One of the findings of Ovum’s 2013 multi-market bring-your-own-anything employee study indicates that the trend is not only just “here to stay” it is also going to increase.
Corporate BYOD activity by full-time employees has remained steady at almost 60 percent over the past two years.
Already global industry analysts warn business leaders to respond and adapt now to this change in employee behaviour, rather than being steamrollered by it, the report said.
Ovum said that nearly 70 percent of employees who own a smartphone or tablet choose to use it to access corporate data. The personal tablet market continues to grow, and with personal tablet ownership by FTEs rising from 28.4 per cent to 44.5 per cemt over the last 12 months, more businesses will see these devices on their networks.
The report said that this will happen whether the CIO wants it to or not. More than 67.8 percent of smartphone-owning employees bring their own smartphone to work, and 15.4 percent of these do so without the IT department’s knowledge and 20.9 percent do so in spite of an anti-BYOD policy.
Richard Absalom, consumer impact technology analyst at Ovum said that it was impossible to stand in the path of consumerised mobility.
“We believe businesses are better served by exploiting this behaviour to increase employee engagement and productivity, and promote the benefits of enterprise mobility,” he said.
Ovum’s research also depicts the rise of a “bring-your-own-application” trend.
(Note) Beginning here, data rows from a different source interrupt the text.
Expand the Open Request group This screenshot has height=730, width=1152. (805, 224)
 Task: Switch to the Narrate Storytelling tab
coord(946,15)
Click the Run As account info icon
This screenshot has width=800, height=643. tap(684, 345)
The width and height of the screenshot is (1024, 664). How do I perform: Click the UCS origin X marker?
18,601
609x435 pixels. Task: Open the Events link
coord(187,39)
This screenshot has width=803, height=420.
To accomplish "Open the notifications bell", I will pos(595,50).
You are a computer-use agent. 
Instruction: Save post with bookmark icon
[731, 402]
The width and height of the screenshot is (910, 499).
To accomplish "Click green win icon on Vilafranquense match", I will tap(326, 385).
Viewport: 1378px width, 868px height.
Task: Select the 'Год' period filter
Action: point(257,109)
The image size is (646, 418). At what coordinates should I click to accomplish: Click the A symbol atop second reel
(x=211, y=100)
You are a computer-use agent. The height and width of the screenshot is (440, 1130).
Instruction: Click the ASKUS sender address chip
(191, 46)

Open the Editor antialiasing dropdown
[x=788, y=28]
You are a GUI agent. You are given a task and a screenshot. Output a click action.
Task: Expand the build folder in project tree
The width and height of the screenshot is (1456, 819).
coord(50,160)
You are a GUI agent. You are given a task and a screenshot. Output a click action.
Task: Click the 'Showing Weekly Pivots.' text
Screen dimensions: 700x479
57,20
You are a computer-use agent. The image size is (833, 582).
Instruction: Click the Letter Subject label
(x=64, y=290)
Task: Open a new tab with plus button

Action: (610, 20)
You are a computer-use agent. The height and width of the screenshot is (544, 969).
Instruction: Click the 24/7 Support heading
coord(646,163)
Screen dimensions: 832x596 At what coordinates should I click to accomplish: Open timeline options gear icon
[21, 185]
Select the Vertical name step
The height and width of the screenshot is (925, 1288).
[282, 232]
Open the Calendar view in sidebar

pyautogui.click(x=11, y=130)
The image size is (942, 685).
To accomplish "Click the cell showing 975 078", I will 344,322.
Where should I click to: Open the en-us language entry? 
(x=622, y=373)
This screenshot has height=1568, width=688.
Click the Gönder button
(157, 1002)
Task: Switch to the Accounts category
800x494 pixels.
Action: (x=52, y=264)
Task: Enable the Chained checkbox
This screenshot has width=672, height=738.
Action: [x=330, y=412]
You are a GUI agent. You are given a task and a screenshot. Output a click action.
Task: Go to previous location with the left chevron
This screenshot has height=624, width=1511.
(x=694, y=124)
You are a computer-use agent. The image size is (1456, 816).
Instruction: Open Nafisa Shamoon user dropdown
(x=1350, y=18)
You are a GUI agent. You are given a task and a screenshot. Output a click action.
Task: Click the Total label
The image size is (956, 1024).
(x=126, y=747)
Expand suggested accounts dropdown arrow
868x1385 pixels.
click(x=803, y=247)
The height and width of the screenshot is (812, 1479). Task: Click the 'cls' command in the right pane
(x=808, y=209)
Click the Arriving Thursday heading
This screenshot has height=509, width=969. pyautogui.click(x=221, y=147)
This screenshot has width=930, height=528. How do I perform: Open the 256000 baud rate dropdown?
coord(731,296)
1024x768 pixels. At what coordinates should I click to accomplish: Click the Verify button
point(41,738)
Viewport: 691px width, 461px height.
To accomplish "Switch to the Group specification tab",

While email and calendar remains the most commonly used application on both corporately provisioned and personally owned devices, the usage of new-generation cloud productivity applications, such as enterprise social networking, file sync and share and IM/VoIP, is growing fast.
What worries Ovum is that these types of apps are increasingly being sourced by employees themselves and not through managed corporate channels. A quarter of employees discovered their own enterprise social networking apps, while 22.1 percent of employees discovered their own file sync and 30.7 percent found their share apps and IM/VoIP apps.
If employees are sourcing their own applications to do their job, then IT is not delivering the right tools or a good enough service for employees, Absalom said.